OOPS report model and default allocation/[de]serialization.
Project description
Copyright (c) 2011, Canonical Ltd
This program is free software: you can redistribute it and/or modify it under the terms of the GNU Affero General Public License as published by the Free Software Foundation, either version 3 of the License, or (at your option) any later version.
This program is distributed in the hope that it will be useful, but WITHOUT ANY WARRANTY; without even the implied warranty of MERCHANTABILITY or FITNESS FOR A PARTICULAR PURPOSE. See the GNU Affero General Public License for more details.
You should have received a copy of the GNU Affero General Public License along with this program.

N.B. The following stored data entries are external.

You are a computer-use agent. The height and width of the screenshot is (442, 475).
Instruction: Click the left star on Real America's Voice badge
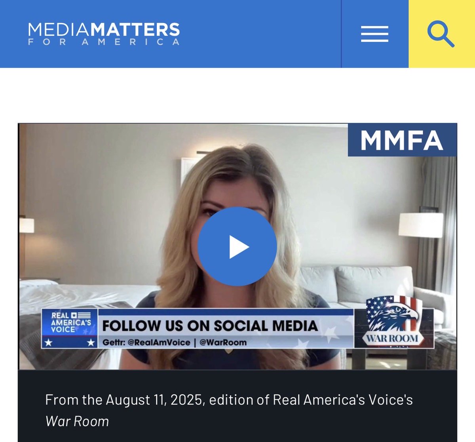[x=48, y=343]
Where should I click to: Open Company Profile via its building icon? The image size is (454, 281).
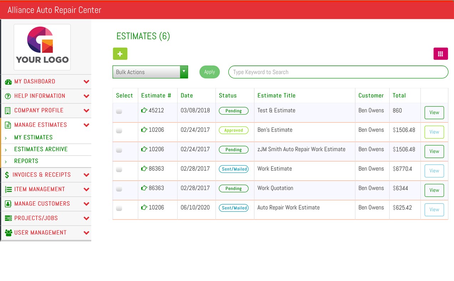click(x=8, y=110)
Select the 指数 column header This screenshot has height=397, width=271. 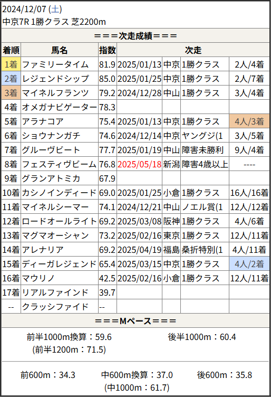108,50
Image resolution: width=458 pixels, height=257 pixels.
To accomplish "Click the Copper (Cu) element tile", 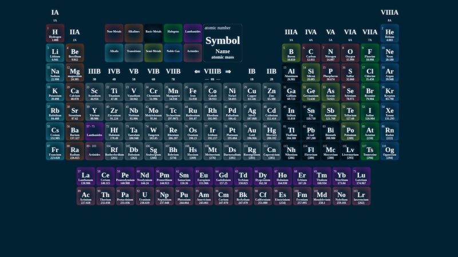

If not, see <http://www.gnu.org/licenses/>.
The oops project provides an in-memory model and basic serialisation, deserialisation and allocation of OOPS reports. An OOPS report is a report about something going wrong in a piece of software… thus, an ‘oops’ :)
This core package is rarely used directly: most programs or services that want to generate OOPS reports will do so via a framework specific adapter (e.g. python-oops_wsgi).
Dependencies
Python 2.6+
Testing Dependencies
subunit (http://pypi.python.org/pypi/python-subunit) (optional)
testtools (http://pypi.python.org/pypi/testtools)
Usage
Coming soon.
Installation
Either run setup.py in an environment with all the dependencies available, or add the working directory to your PYTHONPATH.
Development
Upstream development takes place at https://launchpad.net/python-oops. To setup a working area for development, if the dependencies are not immediately available, you can use ./bootstrap.py to create bin/buildout, then bin/py to get a python interpreter with the dependencies available.
To run the tests use the runner of your choice, the test suite is oops.tests.test_suite.